Sánchez y Carney abogan por el multilateralismo en un contexto de tensión europea
El presidente del Gobierno, Pedro Sánchez, mantuvo este lunes una reunión bilateral en Armenia con el primer ministro canadiense, Mark Carney. Ambos líderes reafirmaron su compromiso con el sistema multilateral y el derecho internacional, en un momento de creciente incertidumbre geopolítica. La cita se enmarca en la cumbre de la Comunidad Política Europea en Ereván, donde también participó el mandatario canadiense como invitado.
Este encuentro se produce en un contexto de tensión entre Estados Unidos y sus aliados en Europa. Washington ha anunciado la retirada de 5.000 efectivos en Alemania y ha manifestado su intención de replantear su presencia militar en el continente. La posible reducción de tropas estadounidenses genera inquietud en el ámbito de la seguridad europea, ante la posible redistribución de recursos militares y la estabilidad regional.

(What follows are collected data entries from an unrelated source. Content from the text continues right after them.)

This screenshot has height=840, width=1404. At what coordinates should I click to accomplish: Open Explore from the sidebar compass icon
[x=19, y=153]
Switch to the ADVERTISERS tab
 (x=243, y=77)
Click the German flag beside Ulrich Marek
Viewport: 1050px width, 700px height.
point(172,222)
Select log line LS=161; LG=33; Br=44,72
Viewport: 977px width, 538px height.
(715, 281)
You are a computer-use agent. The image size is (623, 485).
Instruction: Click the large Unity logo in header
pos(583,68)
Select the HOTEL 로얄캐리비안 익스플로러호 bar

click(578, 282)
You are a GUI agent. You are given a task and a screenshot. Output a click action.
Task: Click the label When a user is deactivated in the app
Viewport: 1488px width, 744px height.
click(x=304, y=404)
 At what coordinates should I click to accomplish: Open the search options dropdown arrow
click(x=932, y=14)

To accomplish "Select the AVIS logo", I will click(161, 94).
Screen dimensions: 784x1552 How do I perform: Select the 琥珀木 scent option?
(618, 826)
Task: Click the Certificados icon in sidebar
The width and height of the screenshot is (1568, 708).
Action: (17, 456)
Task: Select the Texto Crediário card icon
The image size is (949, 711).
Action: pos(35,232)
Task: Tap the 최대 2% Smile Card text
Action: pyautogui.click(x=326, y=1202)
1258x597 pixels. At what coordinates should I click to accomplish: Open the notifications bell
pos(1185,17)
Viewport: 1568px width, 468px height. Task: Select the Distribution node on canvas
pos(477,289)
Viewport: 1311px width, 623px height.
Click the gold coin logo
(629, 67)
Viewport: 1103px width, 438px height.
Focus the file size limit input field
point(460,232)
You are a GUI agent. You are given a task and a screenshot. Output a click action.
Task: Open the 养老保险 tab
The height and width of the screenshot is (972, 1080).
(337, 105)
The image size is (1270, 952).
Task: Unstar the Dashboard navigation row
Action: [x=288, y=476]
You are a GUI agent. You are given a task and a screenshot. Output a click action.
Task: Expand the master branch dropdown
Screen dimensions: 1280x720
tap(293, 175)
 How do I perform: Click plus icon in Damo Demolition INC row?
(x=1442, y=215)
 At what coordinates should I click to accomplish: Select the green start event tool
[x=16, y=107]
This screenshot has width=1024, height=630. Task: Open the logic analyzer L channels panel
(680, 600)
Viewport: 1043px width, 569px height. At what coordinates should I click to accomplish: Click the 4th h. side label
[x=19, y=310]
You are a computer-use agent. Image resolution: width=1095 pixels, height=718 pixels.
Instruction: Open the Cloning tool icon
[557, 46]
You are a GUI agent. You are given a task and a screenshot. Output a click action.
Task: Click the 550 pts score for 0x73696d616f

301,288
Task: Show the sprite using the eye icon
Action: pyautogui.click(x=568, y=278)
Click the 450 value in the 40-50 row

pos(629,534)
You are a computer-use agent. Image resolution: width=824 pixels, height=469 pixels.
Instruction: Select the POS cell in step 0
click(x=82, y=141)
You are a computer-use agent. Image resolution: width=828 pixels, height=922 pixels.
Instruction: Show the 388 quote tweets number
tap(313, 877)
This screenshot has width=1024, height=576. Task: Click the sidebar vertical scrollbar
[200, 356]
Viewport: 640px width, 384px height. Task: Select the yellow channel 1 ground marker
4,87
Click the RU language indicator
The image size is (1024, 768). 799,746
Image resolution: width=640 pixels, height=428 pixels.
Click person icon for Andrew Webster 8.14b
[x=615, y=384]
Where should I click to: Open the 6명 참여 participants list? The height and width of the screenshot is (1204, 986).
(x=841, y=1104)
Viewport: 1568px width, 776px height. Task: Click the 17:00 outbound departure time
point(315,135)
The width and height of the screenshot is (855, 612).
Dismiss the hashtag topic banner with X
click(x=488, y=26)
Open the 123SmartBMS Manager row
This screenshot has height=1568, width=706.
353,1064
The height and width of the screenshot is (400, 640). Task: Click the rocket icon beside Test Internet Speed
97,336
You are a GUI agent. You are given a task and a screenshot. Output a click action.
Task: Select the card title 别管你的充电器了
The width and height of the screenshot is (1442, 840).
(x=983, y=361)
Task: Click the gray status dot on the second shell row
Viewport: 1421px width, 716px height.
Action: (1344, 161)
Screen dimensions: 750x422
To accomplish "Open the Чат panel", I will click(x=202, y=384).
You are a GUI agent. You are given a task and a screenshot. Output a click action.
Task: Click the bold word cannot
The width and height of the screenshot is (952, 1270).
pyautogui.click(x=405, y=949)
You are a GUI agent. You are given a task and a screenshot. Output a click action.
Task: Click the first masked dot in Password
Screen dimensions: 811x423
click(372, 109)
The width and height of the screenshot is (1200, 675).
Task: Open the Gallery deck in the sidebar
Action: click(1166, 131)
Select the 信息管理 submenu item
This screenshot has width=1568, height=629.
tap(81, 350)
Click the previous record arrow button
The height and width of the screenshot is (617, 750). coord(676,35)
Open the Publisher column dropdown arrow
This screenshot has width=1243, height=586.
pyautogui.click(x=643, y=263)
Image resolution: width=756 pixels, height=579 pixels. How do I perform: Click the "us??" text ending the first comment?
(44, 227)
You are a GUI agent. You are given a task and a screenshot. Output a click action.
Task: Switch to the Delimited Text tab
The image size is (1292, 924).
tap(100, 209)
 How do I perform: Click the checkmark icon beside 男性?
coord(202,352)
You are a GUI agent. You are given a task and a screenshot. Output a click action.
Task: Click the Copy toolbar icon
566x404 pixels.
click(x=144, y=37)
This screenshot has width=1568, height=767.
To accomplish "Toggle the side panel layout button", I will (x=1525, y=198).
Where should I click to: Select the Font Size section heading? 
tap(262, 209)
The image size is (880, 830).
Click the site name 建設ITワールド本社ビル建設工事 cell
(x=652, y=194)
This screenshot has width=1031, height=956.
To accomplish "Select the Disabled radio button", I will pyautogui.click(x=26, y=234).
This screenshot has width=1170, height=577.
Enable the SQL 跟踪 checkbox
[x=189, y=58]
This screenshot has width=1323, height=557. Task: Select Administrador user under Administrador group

En este escenario, la reunión refleja la voluntad de los países europeos y aliados de fortalecer las alianzas multilaterales y buscar respuestas conjuntas a los desafíos actuales. Sánchez y Carney aprovecharon para destacar la importancia de la cooperación internacional en defensa y seguridad, además de reforzar los lazos económicos y políticos.
Por su parte, Sánchez también dialogó con el primer ministro armenio, Nikol Pashinián, abordando temas como la culminación del proceso de paz con Azerbaiyán y la profundización de las relaciones con la Unión Europea. La presencia de estas reuniones refleja la intención de España y sus socios de mantener una posición de equilibrio en un escenario de tensiones globales.
Asimismo, en Ereván se llevó a cabo la segunda reunión informal de la Coalición Europea contra las Drogas, iniciativa respaldada por países como Francia e Italia, y en la que España participa activamente. La cooperación multilateral en seguridad interior continúa siendo un eje prioritario en la agenda europea, en respuesta a retos transnacionales como el tráfico de drogas.
En definitiva, estos encuentros muestran cómo las instituciones europeas buscan consolidar su influencia en un contexto de incertidumbre global, con un énfasis en la colaboración multilateral y la estabilidad regional. La evolución de las relaciones transatlánticas y su impacto en la seguridad europea serán clave en los próximos meses.